Good was 37. American citizen. Veteran's widow. Mother of three. She'd just dropped her son at school. She stopped to protest a deportation raid in her neighborhood. She had whistles.

On January 23, 2026, we learned what the Department of Justice did next.

They ordered the FBI to stop investigating whether the shooting violated Good's civil rights. They ordered agents to investigate Good instead, for assault on an officer.

She had three bullets in her body. And they investigated her.

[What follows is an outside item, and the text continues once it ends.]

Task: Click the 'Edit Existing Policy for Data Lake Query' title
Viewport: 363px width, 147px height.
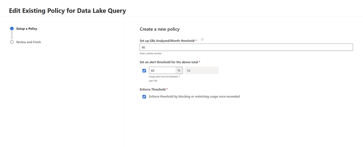Action: [68, 11]
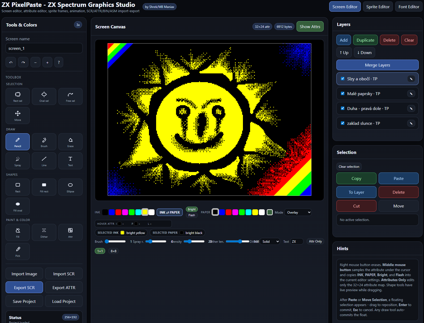Click the undo arrow button

click(x=11, y=62)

A federal judge refused the warrant. Because she was already dead. Because you cannot charge a corpse with assault. Because someone in the system still understands how laws work.

The Resignations

FBI Supervisor Tracee Mergen oversaw public corruption and civil rights cases in the Minneapolis field office. She was ordered to reclassify the investigation, to flip it from examining the officer who killed Good to examining Good herself.

She refused. She resigned.

According to CBS News, Mergen left "due to the pressure on her to reclassify/discontinue the Good investigation." An FBI source said she "would not bow to pressure."

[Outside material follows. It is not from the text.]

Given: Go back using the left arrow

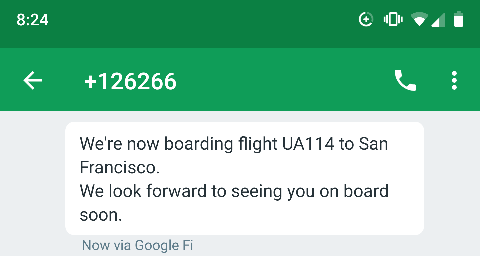Looking at the screenshot, I should click(x=33, y=81).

Think about that. A career FBI supervisor decided that what she was being asked to do was so far beyond the line that quitting was the only option.

She's not the first.

On January 13, twelve federal prosecutors in Minneapolis and Washington resigned over the Justice Department's handling of this case. Twelve. Including the former acting U.S. Attorney for Minnesota and members of the Civil Rights Division.

The people whose job is to investigate civil rights violations are walking out the door because they're being told to do the opposite.

What The Video Shows

The Department of Homeland Security said Good "weaponized her vehicle" and tried to "run over" officers.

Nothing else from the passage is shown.